Un superordinateur se différencie d'un simple PC par le fait qu'il exploite simultanément une grande quantité de microprocesseurs afin d'accélérer les calculs. On regroupe de tels ordinateurs en deux grandes architectures distinctes: les machines «vectorielles» et les «massivement parallèles».

Dans une machine vectorielle, les données sont décomposées en vecteurs indépendants, c'est-à-dire en tableaux contenant des chiffres de plusieurs calculs qui peuvent s'effectuer simultanément. Lors de chaque cycle, le processeur d'une machine vectorielle lance une grappe d'opérations à la fois, ce qui accélère d'autant les calculs.

L'architecture massivement parallèle (ou SMP) est plus simple. Il s'agit d'une décomposition des actions. Le calcul C1 est envoyé sur le processeur P1, le calcul C2 sur le processeur P2, etc. Un gestionnaire général se charge de rassembler les résultats. Le problème, c'est que le calcul C2 a parfois besoin du résultat du calcul C1, ce qui met en attente le processeur P2. La puissance de la machine dépend ainsi de la manière subtile selon laquelle les opérations sont regroupées, afin de diminuer au maximum les attentes («latences»). Le Swiss T1 présenté à Lausanne fait partie de cette seconde catégorie.

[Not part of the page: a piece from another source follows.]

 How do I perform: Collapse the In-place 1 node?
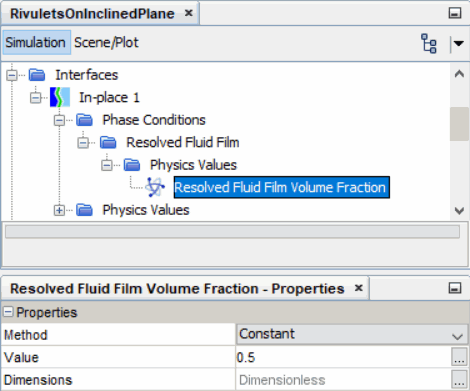pyautogui.click(x=35, y=98)
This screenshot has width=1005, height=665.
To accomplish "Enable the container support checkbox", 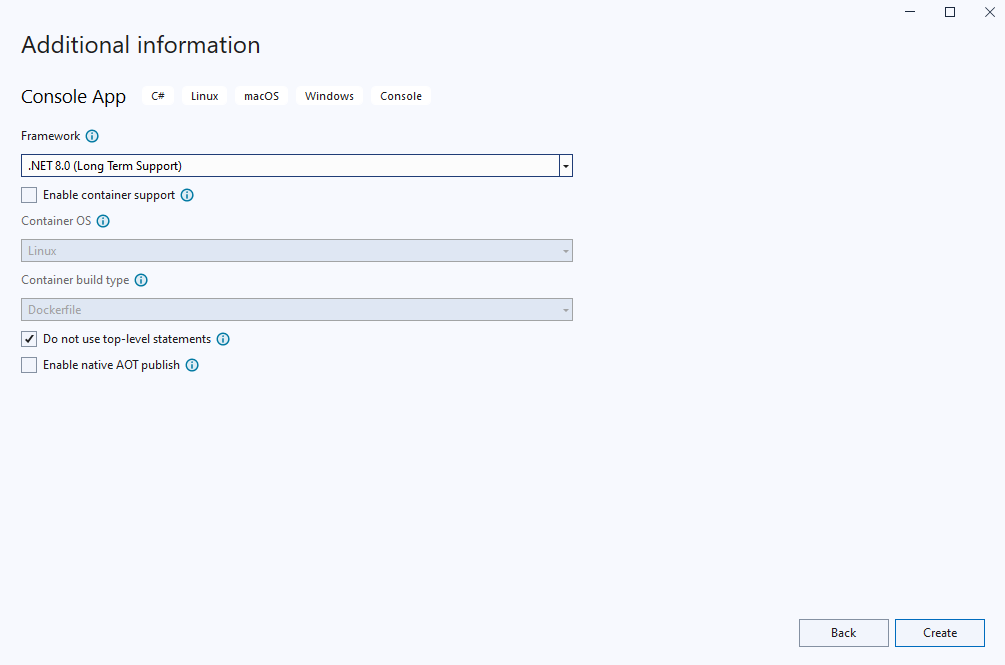I will [29, 196].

Historiquement, les ordinateurs vectoriels ont toujours été beaucoup plus puissants que les autres pour résoudre les équations physiques de modélisation (simulations, aérodynamique, météo, etc.). Le problème, c'est que leur utilisation est complexe. Les programmes doivent être développés par des informaticiens forts en maths (ou des mathématiciens calés en informatique, c'est selon), capables de décomposer les opérations d'équations complexes en vecteurs indépendants. Par ailleurs, les processeurs des machines vectorielles sont beaucoup plus coûteux. «Un seul processeur vectoriel coûte en gros 1 million de francs, explique Jean-Michel Lafourcade, ingénieur en charge de la gestion du projet Swiss T1. Alors que dans une machine comme la nôtre, il coûte moins de 20 000 francs.» La simplicité de programmation est avancée comme autre argument: «La performance perdue par rapport à un processeur parallèle est récupérée lors du développement car les programmes sont beaucoup plus simples à écrire.»

Historiquement, les ordinateurs vectoriels ont été les premiers à être utilisés pour la modélisation de modèles physiques, notamment pour la recherche pétrolière aux Etats-Unis dans les années 1960. Le fabricant américain Cray, racheté puis revendu récemment par Silicon Graphics, fut le champion des machines vectorielles. Les japonais Hitachi et NEC ont pris le relais dans les années 1990.

En Suisse, le superordinateur du centre de Mano au Tessin est une machine vectorielle récente (une NEC SX4). On trouve cependant de moins en moins de programmeurs capables d'en exploiter les capacités. «On gardera de telles machines vectorielles pour les vieux programmes qui coûtent trop cher à récrire et pour la recherche fondamentale», résume Jean-Michel Lafourcade.

Selon l'institut américain IDC, le vectoriel représente moins de 8% du calcul à haute vitesse dans le monde. La réalité économique va progressivement faire encore baisser ce taux, jusqu'à la disparition totale de ces ordinateurs.

A terme, les superordinateurs utiliseront des processeurs répartis sur la planète: «Les algorithmes s'exécuteront sur des machines éloignées géographiquement, avance Jean-Michel Lafourcade. Grâce à Internet, on lancera un bout de calcul sur un ordinateur situé à Zurich, un autre à San Francisco, un troisième à Paris. On pourra ainsi exploiter beaucoup mieux la puissance informatique planétaire.»